■ **Requirement**
Using the data below, return all lines in which "will" appears.

Dataset excerpts below:

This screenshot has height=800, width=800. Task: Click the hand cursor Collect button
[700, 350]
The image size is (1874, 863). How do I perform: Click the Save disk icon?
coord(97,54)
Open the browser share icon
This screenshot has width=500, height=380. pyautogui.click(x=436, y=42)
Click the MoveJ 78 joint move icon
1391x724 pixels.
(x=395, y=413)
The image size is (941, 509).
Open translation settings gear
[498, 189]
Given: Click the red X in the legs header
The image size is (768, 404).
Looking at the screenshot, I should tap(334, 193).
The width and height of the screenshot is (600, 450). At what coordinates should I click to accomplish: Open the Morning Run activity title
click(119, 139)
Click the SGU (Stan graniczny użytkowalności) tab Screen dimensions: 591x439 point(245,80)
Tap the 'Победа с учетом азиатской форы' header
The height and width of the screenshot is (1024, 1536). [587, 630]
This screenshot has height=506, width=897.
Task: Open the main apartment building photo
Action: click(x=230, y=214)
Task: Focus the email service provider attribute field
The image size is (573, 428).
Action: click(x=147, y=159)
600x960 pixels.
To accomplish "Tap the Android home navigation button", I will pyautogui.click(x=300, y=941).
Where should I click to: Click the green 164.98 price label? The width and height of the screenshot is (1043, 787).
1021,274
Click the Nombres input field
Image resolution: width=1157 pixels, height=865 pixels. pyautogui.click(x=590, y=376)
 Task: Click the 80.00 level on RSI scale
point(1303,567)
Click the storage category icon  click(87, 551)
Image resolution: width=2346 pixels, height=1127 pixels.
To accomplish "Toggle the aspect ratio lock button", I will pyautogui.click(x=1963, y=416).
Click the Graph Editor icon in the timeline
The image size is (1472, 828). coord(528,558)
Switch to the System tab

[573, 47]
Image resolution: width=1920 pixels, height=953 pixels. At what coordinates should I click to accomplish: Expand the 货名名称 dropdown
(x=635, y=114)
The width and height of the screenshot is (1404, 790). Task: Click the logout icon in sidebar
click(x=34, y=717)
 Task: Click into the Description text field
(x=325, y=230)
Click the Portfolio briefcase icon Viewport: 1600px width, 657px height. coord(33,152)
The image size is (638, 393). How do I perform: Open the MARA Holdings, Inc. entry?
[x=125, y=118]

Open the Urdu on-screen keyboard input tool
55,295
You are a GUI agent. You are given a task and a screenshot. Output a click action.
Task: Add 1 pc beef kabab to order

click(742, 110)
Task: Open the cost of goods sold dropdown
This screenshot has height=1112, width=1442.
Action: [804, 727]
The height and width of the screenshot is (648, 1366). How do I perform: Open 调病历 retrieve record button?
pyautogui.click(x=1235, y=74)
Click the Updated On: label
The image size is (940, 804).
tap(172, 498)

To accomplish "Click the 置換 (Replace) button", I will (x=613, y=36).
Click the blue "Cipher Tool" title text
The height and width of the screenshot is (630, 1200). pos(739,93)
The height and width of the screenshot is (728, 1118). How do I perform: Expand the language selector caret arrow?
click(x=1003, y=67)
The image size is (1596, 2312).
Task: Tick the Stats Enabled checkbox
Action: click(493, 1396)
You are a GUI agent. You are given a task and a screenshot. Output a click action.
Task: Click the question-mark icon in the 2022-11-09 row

End of Dataset excerpts.

■ **Written solution**
To accomplish "Tap the Android home navigation button", I will pyautogui.click(x=300, y=941).
To accomplish "Toggle the aspect ratio lock button", I will pyautogui.click(x=1963, y=416).
To accomplish "Click the 置換 (Replace) button", I will (x=613, y=36).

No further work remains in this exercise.